Pendant la phase de chauffage initiale, l'élément est chauffé à 1 650 degrés F (ou 899 degrés). À ce stade, les atomes de carbone « glissent » dans les espaces entre les atomes de fer, empêchant les atomes de fer de se réempiler dans leur état naturel. C’est le premier stade du changement de la structure cristalline.
Une fois que le matériau atteint une température critique où les atomes sont dans une structure cubique à faces centrées (FCC), il entre dans une phase de refroidissement. À l’heure actuelle, l’alliage est considéré comme un alliage austénitique.

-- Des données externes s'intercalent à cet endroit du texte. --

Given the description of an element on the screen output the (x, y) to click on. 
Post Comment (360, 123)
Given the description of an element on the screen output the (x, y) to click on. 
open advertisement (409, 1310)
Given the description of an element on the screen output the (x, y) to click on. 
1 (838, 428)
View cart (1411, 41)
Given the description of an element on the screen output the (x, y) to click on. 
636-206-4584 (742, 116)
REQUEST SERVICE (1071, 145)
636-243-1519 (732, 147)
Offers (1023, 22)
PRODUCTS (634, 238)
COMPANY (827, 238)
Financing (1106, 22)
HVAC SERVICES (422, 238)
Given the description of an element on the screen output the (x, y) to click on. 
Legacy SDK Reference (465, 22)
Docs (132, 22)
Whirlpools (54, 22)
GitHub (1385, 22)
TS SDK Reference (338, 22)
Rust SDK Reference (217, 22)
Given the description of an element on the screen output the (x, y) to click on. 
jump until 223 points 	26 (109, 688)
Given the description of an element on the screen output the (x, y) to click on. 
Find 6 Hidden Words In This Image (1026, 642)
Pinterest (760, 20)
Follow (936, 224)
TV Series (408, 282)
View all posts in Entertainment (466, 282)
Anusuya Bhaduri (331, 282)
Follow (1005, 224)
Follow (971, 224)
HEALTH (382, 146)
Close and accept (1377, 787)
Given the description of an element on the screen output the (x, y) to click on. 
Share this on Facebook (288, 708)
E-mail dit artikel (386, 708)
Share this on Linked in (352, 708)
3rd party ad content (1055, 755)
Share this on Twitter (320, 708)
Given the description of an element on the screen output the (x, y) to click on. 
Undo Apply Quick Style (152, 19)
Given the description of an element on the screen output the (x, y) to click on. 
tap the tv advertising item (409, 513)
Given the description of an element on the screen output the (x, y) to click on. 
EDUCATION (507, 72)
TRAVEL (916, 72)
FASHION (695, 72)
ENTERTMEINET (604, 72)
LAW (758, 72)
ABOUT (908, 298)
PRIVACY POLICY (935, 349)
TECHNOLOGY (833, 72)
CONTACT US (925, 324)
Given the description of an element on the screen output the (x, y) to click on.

C'est là que le processus change selon que de l'acier AR formable est créé ou non.
Si de l'acier AR non formable est fabriqué, l'alliage refroidit lentement, permettant aux atomes de carbone de se diffuser dans les atomes de fer environnants tout en essayant de se réorganiser en une structure cubique centrée sur le corps (BCC). Il ne nous reste que la cémentite (Fe3C) qui est très dure mais très cassante, c'est pourquoi elle est considérée comme informable mais néanmoins résistante à l'usure.